* **Task statement**
Replace "Screen dimensions" with "Display size" wherever it occurs in the items below, and leave everything else unchanged.

* **Collected data entries**
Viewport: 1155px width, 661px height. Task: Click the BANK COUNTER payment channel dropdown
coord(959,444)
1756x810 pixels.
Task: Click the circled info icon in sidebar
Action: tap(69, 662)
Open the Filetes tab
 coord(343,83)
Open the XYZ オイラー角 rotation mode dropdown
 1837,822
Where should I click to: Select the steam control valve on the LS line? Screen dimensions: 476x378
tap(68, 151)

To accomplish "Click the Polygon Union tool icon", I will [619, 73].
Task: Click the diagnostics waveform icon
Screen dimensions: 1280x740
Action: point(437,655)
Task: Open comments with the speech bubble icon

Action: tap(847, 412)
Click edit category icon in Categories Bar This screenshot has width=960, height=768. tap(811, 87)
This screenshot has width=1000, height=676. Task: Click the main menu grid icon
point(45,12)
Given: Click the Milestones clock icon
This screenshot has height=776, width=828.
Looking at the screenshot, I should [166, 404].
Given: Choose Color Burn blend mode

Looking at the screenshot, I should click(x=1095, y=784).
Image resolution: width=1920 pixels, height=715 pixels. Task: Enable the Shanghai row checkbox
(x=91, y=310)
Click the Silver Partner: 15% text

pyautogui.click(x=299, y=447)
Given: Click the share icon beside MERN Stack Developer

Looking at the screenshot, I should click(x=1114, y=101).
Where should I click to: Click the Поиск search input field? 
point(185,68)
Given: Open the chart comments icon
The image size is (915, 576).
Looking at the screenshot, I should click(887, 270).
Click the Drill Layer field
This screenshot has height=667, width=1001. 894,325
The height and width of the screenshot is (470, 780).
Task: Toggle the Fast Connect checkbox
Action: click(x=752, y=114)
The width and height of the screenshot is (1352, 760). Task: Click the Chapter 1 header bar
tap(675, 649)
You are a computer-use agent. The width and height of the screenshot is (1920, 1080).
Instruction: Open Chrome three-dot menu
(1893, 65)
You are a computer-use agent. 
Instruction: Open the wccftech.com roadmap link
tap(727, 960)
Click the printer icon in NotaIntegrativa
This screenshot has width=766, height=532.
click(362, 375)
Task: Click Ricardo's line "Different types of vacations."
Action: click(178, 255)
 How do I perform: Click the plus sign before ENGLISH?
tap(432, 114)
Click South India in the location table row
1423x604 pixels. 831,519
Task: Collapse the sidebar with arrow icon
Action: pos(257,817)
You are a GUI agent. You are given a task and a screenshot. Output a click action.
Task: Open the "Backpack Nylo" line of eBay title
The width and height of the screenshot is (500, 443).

* **Result for this task**
Viewport: 1155px width, 661px height. Task: Click the BANK COUNTER payment channel dropdown
coord(959,444)
1756x810 pixels.
Task: Click the circled info icon in sidebar
Action: tap(69, 662)
Open the Filetes tab
 coord(343,83)
Open the XYZ オイラー角 rotation mode dropdown
 1837,822
Where should I click to: Select the steam control valve on the LS line? Display size: 476x378
tap(68, 151)

To accomplish "Click the Polygon Union tool icon", I will [619, 73].
Task: Click the diagnostics waveform icon
Display size: 1280x740
Action: point(437,655)
Task: Open comments with the speech bubble icon

Action: tap(847, 412)
Click edit category icon in Categories Bar This screenshot has width=960, height=768. tap(811, 87)
This screenshot has width=1000, height=676. Task: Click the main menu grid icon
point(45,12)
Given: Click the Milestones clock icon
This screenshot has height=776, width=828.
Looking at the screenshot, I should [166, 404].
Given: Choose Color Burn blend mode

Looking at the screenshot, I should click(x=1095, y=784).
Image resolution: width=1920 pixels, height=715 pixels. Task: Enable the Shanghai row checkbox
(x=91, y=310)
Click the Silver Partner: 15% text

pyautogui.click(x=299, y=447)
Given: Click the share icon beside MERN Stack Developer

Looking at the screenshot, I should click(x=1114, y=101).
Where should I click to: Click the Поиск search input field? 
point(185,68)
Given: Open the chart comments icon
The image size is (915, 576).
Looking at the screenshot, I should click(887, 270).
Click the Drill Layer field
This screenshot has height=667, width=1001. 894,325
The height and width of the screenshot is (470, 780).
Task: Toggle the Fast Connect checkbox
Action: click(x=752, y=114)
The width and height of the screenshot is (1352, 760). Task: Click the Chapter 1 header bar
tap(675, 649)
You are a computer-use agent. The width and height of the screenshot is (1920, 1080).
Instruction: Open Chrome three-dot menu
(1893, 65)
You are a computer-use agent. 
Instruction: Open the wccftech.com roadmap link
tap(727, 960)
Click the printer icon in NotaIntegrativa
This screenshot has width=766, height=532.
click(362, 375)
Task: Click Ricardo's line "Different types of vacations."
Action: click(178, 255)
 How do I perform: Click the plus sign before ENGLISH?
tap(432, 114)
Click South India in the location table row
1423x604 pixels. 831,519
Task: Collapse the sidebar with arrow icon
Action: pos(257,817)
You are a GUI agent. You are given a task and a screenshot. Output a click action.
Task: Open the "Backpack Nylo" line of eBay title
The width and height of the screenshot is (500, 443).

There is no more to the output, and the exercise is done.